While officials declined to elaborate on the substance of the EU threat, Barroso underlined the fact that the EU represents Gazprom's "most important customer".
And "if Ukraine wants to be closer to the EU, it should not cause any problems when it comes to the supply of gas to Europe," the commission chief said.
However, analysts note that the EU has virtually no short-term alternatives to Russian gas, which represents about a quarter of its total needs, and which mostly reaches the bloc through Ukrainian pipelines.
The standoff has already left much of Europe tapping into its gas reserves, with some countries now beginning to take emergency measures aimed at meeting the shortfalls.
Big nations hit during Europe's coldest winter
Germany, one of the countries caught in the cold snap, feels the chill from Russia
Germany, Italy, Austria, Greece, Turkey and most of the Balkan nations have been among the hardest hit by the drop in Russian gas, which has coincided with one of the coldest winters in decades, heightening fears of possible shortages over the coming days or weeks.
Hungary became one of the first European countries to impose restrictions on industrial gas Wednesday, in a move that forced Japanese carmaker Suzuki and other industries to temporarily halt production.
And in Austria, which normally receives 51 per cent of its gas from Russia, electrical utilities started using oil instead of gas in four power plants.
Economic Minister Reinhold Mitterlehner said there were enough stocks to supply heating gas to private homes for at last three months. But an industry source said that supplies would only last this long if industrial users were taken off the net.
The current situation could provide a boost to the planned Nabucco pipeline, which is designed to transport gas from the Caspian Sea to Europe, bypassing Russia, Mitterlehner said.
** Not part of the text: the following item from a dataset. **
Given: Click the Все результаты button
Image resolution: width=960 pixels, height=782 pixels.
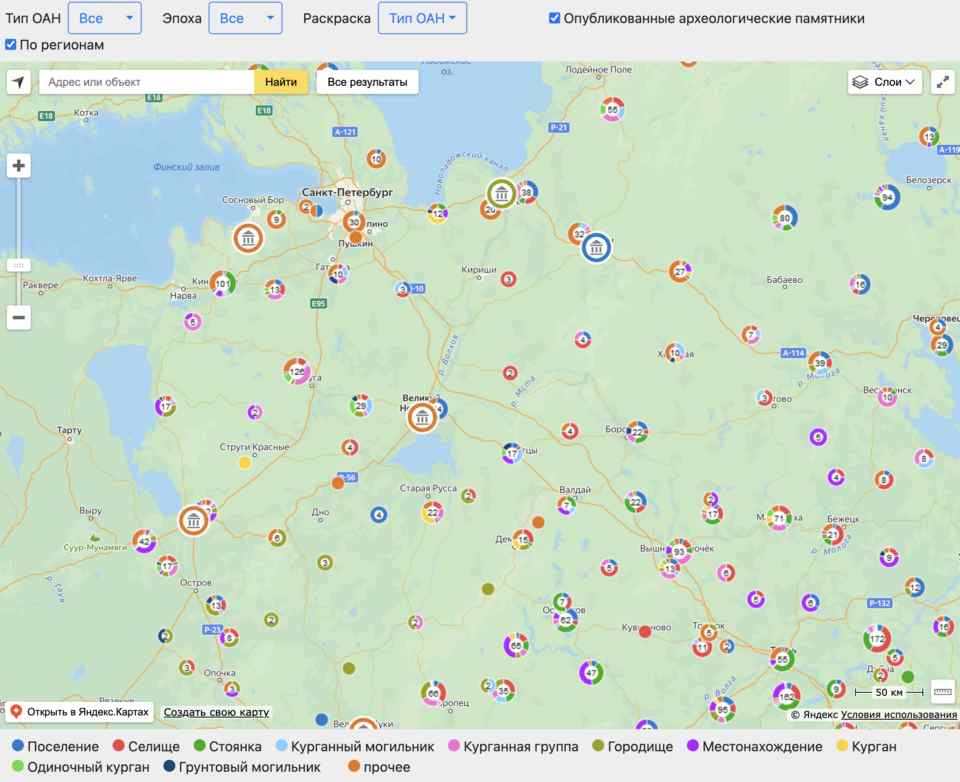Looking at the screenshot, I should (x=367, y=82).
Serbia, meanwhile, admitted that its reserves had been virtually depleted while Bulgaria, which is totally dependant on Russian gas, was considering re-opening one of its Soviet-era nuclear reactors - shut down for safety reasons when it joined the EU - in order to meet its energy needs.
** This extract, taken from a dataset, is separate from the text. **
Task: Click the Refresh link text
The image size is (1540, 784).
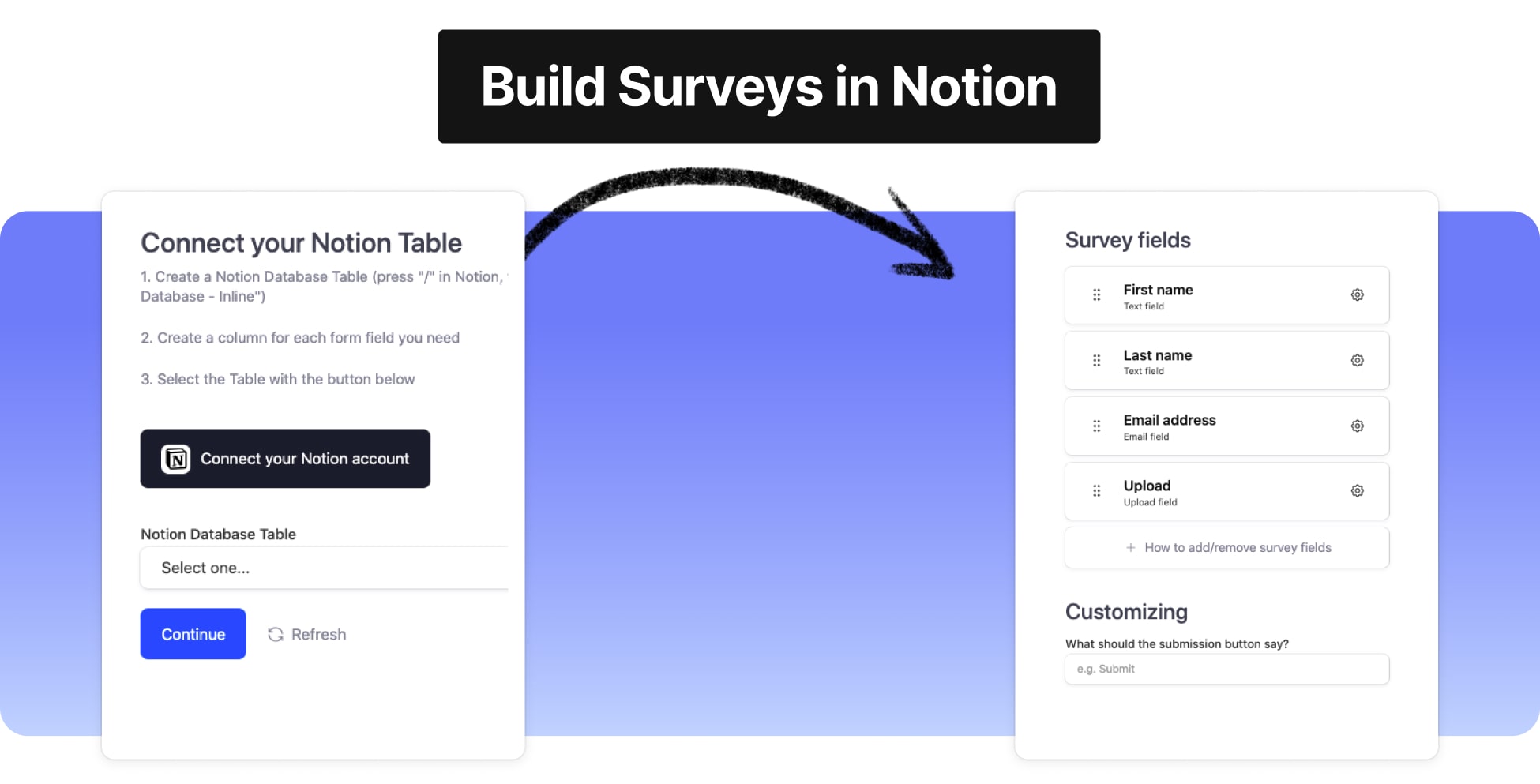Action: 318,635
Emergency measures were also triggered in Slovakia, while Poland was compensating for a complete cut-off by boosting supplies via neighboring Belarus.
Germany joins in pressurizing rowing gas powers
Merkel's Germany is Gazprom's biggest single client
Two of Germany's biggest gas importers confirmed significant drops in the supply of Russian gas transiting through Ukraine, prompting German Chancellor Angela Merkel to pile diplomatic pressure on Moscow and Kiev. Germany is Gazprom's biggest single client.
Meanwhile Italy, which relies on Russia for almost a third of its gas imports, also confirmed that it had received none of its allotted daily supply.
But Economic Development Minister Claudio Scajola said the current cuts did not represent "specific concerns," noting that the country had enough reserves to last until February.
Italy, like other European countries, has sought to expand and diversify its energy imports, clinching accords with Algeria, Libya, the Netherlands, Norway and Britain, after being badly affected by the previous Russian-Ukraine gas standoff of 2006.
Britain, Spain and the Nordic countries have been largely unaffected by the crisis - either because they do not import Russian gas or because they do not receive it via Ukrainian pipelines.